History compels me to admit maybe I don’t know nothing about what I’m saying. A little homework reveals how English ain’t so easy to master: Turns out most other languages thrive on the negative, and double negatives in fact were once wholly acceptable in English. Chaucer says of the Friar, “There was no man nowhere so virtuous”; and Shakespeare’s Viola says of her heart, “Nor never none/Shall mistress of it be, save I alone.” It’s all about emphasis. English remains, in fact, the only major language that doesn’t allow double negatives. Why? Well, it simply ain’t logical. Grammarians since the Renaissance have objected to the double negative because these humanists who emerged during the age or reason demanded English conform to formal logic. They pointed out that two negatives destroy each other and make a positive. Since then, half a millennia later, this rule advocated by teachers of grammar and writing has become fundamental.
Nevertheless, all speakers of all educational backgrounds continue to use multiple negatives when they want to make a point, as when President Reagan taunted his political opponents by saying “You ain’t seen nothing yet.” That line uttered earlier by Al Jolson in The Jazz Singer was the first spoken words of cinema. And the movies ain’t got no better since.
I don’t like being wrong, however, so I called a linguist.
“What is the problem with ‘ain’t’?” I asked.
“Well,” he said. “It first appeared in English in 1778, evolving from an earlier form an’t, which arose almost a century earlier as a contraction of are not and am not. In fact, ain’t comes from the same era that introduced ‘don’t’ and ‘won’t.’” He took what sounded like a sip of tea. “Ain’t and some of these other contractions came under criticism in the 1700s for being inelegant and low-class, even though they had actually been used by upper-class speakers. But while don’t and won’t eventually became perfectly acceptable at all levels of speech and writing, ain’t does not come from any direct word sequence, making it a “vulgarism,” that is, a term used by the lower classes.”
He stopped talking. “Cool,” I said. “But are not contractions of any form vulgar to a true linguist?”
“No, Bob,” he said. “I do not think so. Even a linguist can not avoid using them.”
I was not clear about this so he clarified. “Distaste for the word ‘ain’t’ is still alive, Bob. Its use is still regarded as a mark of ignorance.”
“But technically then,” I argued, “these students are not wrong, they are just living in the Middle Ages.”
“Well, I would not say that. I believe we must accept that vulgarisms have no place in our language. The worst of these vulgarisms is the double negative and ‘ain’t. It also thrusts their mentality toward depression. With language, however, we can contract hope and the future into a vulgarism we can all live with.
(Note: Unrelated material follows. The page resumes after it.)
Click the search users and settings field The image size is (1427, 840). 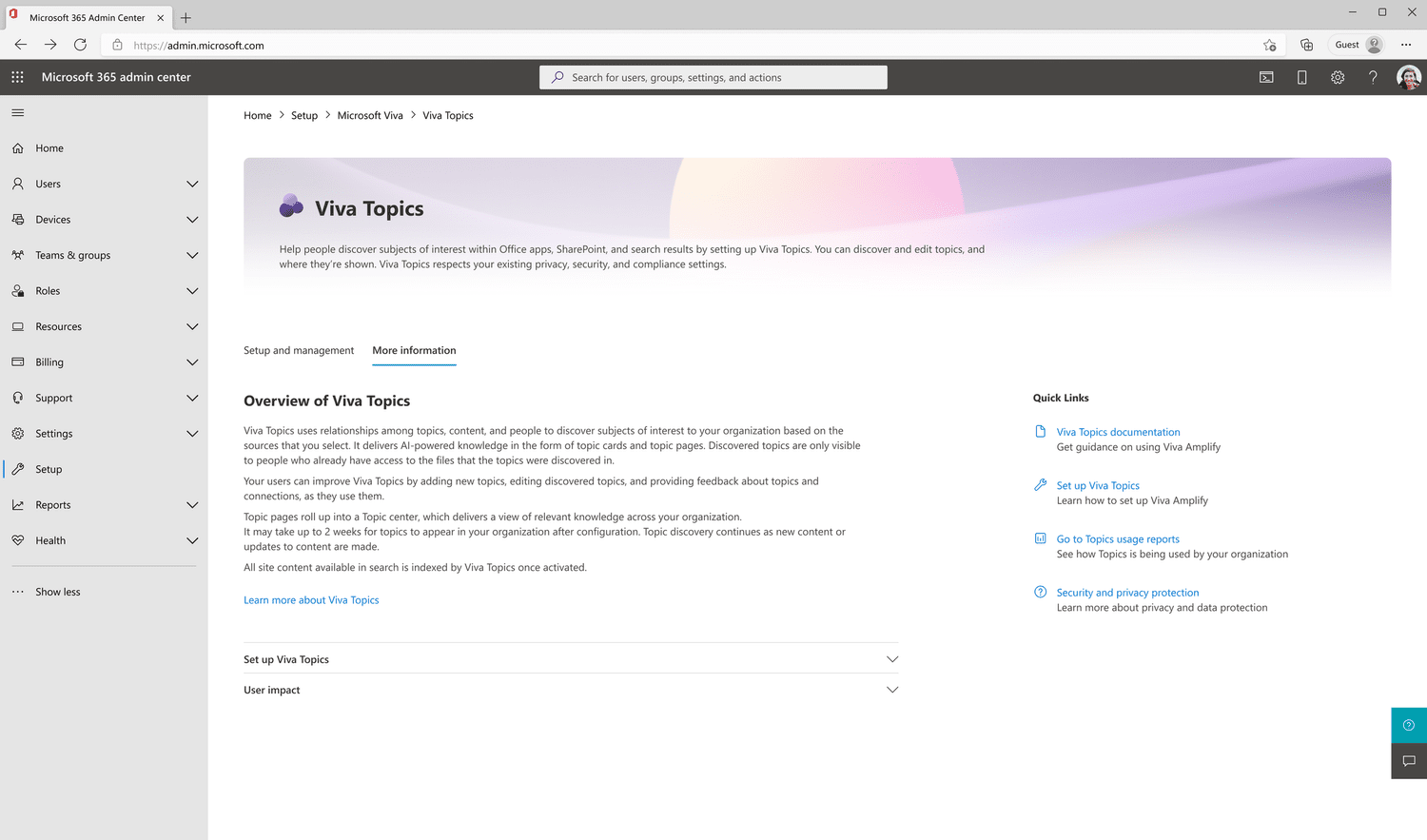(x=713, y=77)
Emphasis should be on the meaning.”
“So you are saying that without meaning in our words we are simply grunting with accents and scratching our stupidity.”
“Exactly, Robert. Well put,” he said.
I had to disagree. “Wait, though. You’re the linguist here, but maybe the nay-sayers are correct.”
“But they could not possibly…”
“Isn’t it possible that tone really is more important than meaning?”
“No! That simply does not make sense.”
“That seems a bit negative?”
“Perhaps if these students understood education…”
“Well now you’re being arrogant and offensive!”
“Are you suggesting that the rudiments of the language are enough?”
“Well what difference does it make how they say it. You know what they meant?”
After he hung up I thought more about it. English has evolved for a thousand years, leaving behind meaning, gaining new meaning through time. We’ve dropped words completely, changed the definition of others. In America’s early days, the Irish, the English, the Italians and the Dutch beat the crap out of English. Webster came along and fearful of a country with multiple languages each with nearly unrelated dialects, homogenized us all to the English we banter about today. But why would be believe we’re done? The language is still evolving. Maybe we’re at the start of a neo-Renaissance. While Newton would have taken issue with the illogical taste of double negatives, Voltaire would have loved it. The language is changing, there is no doubt about that. How we speak today is a far cry from where we were, and a faint hint of what’s to come.
Truth is, you ain’t seen nothing yet.